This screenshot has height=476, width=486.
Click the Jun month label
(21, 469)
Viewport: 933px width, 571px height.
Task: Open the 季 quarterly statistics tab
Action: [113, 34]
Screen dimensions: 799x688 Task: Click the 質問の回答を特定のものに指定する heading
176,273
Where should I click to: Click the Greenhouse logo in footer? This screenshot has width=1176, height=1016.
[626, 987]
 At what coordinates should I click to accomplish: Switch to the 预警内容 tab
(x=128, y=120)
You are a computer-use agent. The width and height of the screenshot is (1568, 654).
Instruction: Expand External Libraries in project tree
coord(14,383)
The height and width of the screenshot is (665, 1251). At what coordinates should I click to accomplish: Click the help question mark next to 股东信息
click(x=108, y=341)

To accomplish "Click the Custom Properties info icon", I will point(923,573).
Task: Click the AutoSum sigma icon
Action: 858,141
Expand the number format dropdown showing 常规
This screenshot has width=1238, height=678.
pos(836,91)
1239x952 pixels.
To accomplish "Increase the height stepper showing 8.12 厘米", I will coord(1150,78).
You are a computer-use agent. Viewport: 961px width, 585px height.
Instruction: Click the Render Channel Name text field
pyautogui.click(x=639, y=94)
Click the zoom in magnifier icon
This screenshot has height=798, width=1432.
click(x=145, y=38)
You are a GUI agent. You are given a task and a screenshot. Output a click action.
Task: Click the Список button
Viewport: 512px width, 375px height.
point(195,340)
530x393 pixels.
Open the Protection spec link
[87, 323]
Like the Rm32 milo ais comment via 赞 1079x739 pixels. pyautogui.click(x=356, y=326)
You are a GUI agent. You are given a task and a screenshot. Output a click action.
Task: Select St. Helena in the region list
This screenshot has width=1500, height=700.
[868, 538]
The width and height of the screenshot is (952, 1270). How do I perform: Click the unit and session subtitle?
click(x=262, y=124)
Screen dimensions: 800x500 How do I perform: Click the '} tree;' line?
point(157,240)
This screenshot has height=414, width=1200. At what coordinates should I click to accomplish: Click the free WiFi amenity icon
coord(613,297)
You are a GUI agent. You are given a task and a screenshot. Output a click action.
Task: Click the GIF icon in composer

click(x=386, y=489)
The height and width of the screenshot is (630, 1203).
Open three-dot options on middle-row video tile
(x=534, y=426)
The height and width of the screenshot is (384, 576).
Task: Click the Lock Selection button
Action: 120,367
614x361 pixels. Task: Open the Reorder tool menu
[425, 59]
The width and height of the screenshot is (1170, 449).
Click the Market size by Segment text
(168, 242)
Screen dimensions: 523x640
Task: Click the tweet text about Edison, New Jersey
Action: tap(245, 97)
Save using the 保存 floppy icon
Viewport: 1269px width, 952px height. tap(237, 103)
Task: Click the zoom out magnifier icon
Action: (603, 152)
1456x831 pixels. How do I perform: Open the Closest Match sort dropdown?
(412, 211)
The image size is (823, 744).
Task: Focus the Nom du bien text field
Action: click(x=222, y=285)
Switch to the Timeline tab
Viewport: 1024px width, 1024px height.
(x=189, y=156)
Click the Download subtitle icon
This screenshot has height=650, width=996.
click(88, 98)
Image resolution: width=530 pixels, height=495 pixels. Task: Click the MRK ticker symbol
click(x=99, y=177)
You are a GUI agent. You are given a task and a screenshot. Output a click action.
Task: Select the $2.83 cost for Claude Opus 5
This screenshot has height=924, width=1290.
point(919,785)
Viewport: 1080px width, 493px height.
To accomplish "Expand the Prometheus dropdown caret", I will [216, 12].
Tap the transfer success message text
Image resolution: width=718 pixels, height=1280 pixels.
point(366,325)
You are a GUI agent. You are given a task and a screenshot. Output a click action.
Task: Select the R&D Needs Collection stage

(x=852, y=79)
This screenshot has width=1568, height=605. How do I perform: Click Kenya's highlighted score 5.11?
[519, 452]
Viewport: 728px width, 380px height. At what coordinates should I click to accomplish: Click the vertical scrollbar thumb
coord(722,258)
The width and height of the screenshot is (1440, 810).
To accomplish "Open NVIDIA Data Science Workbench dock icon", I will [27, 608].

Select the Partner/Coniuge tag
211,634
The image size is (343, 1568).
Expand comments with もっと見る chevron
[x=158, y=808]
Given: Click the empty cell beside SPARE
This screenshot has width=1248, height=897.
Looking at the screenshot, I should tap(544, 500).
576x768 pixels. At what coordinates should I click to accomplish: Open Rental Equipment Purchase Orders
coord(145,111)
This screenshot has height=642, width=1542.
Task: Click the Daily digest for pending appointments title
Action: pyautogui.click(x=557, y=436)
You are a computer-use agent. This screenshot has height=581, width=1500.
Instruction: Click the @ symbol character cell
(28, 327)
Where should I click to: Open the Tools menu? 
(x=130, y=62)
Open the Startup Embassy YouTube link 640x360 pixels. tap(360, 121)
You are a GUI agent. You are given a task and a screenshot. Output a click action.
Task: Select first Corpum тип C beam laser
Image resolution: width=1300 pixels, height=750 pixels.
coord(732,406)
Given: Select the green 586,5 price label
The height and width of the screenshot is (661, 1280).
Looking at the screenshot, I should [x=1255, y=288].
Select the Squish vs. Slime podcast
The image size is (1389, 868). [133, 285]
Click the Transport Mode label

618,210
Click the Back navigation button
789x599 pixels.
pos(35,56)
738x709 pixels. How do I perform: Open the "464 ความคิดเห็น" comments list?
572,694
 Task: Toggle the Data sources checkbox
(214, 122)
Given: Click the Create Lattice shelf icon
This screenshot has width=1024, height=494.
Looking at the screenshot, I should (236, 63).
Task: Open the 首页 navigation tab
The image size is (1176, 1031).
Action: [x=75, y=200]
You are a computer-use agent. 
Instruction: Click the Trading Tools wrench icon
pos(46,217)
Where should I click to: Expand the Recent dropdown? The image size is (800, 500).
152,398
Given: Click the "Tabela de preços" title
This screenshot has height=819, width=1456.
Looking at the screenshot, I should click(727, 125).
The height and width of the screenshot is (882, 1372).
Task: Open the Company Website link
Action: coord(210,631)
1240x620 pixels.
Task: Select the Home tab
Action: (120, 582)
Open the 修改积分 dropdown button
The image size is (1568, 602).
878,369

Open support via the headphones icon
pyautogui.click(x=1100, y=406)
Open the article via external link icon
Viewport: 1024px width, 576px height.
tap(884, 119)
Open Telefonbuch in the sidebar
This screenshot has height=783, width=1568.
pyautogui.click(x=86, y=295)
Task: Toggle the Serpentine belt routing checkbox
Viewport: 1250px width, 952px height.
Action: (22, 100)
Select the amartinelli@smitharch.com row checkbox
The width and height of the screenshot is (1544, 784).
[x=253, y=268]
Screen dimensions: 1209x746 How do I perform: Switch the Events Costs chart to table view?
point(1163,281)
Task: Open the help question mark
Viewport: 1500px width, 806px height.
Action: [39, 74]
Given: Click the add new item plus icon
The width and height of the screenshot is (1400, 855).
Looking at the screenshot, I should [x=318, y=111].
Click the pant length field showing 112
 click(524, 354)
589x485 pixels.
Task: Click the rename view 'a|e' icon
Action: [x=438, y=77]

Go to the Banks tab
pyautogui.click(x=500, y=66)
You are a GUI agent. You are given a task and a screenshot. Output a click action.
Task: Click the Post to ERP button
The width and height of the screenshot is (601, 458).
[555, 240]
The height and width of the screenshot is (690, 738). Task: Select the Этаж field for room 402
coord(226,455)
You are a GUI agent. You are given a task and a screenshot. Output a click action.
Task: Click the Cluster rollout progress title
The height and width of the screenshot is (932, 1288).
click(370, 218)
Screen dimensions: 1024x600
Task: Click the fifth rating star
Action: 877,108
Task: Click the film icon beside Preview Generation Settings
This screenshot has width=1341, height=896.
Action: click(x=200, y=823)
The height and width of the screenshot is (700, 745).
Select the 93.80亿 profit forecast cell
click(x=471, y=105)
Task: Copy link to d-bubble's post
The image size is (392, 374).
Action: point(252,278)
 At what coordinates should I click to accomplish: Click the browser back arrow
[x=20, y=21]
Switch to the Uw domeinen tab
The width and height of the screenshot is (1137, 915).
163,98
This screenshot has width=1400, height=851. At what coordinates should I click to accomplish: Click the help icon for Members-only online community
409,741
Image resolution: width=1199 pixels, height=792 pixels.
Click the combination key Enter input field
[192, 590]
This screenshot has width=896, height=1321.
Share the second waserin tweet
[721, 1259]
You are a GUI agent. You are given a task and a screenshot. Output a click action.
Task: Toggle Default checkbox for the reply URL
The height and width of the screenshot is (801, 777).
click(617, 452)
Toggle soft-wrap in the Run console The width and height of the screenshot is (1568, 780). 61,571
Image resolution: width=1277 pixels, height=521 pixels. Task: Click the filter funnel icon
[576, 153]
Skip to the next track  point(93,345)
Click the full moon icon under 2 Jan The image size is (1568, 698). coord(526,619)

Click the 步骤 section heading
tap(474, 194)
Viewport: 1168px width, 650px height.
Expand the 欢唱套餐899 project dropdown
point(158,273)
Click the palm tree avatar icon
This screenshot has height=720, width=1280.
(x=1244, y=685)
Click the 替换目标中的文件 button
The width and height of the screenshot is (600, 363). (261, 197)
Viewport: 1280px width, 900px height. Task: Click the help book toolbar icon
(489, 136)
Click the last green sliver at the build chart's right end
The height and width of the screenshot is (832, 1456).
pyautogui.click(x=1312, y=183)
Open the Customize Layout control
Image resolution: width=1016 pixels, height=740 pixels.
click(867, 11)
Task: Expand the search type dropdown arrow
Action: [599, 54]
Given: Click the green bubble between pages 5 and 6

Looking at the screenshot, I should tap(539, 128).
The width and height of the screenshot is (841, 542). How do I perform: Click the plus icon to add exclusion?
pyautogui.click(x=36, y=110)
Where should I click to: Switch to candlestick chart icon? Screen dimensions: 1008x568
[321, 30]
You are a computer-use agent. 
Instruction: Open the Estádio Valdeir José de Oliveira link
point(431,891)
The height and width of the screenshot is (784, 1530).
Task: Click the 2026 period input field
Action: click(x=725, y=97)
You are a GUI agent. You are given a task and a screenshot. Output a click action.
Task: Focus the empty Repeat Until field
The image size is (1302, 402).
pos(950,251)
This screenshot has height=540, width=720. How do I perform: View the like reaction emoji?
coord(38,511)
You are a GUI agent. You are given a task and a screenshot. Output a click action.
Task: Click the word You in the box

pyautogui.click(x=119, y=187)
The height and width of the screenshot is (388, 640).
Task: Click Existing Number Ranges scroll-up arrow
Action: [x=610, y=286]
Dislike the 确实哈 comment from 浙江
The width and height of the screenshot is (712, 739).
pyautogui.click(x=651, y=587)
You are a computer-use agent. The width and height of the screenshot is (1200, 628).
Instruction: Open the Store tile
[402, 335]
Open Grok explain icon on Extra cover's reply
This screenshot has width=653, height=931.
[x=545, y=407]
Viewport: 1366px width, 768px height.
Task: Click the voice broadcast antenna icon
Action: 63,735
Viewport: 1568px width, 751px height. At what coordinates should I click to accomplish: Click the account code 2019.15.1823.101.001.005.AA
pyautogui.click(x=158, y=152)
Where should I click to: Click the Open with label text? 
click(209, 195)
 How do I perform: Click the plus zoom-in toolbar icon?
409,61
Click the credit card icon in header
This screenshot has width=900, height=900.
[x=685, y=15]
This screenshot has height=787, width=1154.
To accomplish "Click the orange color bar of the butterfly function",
━━━━━━━━━━━━━━━━━━━━━━━━━━━━━━
**Required action:** Pull out the lines above in which the word "navigation" appears.

**Worked solution:**
Click the Back navigation button
Task: Open the 首页 navigation tab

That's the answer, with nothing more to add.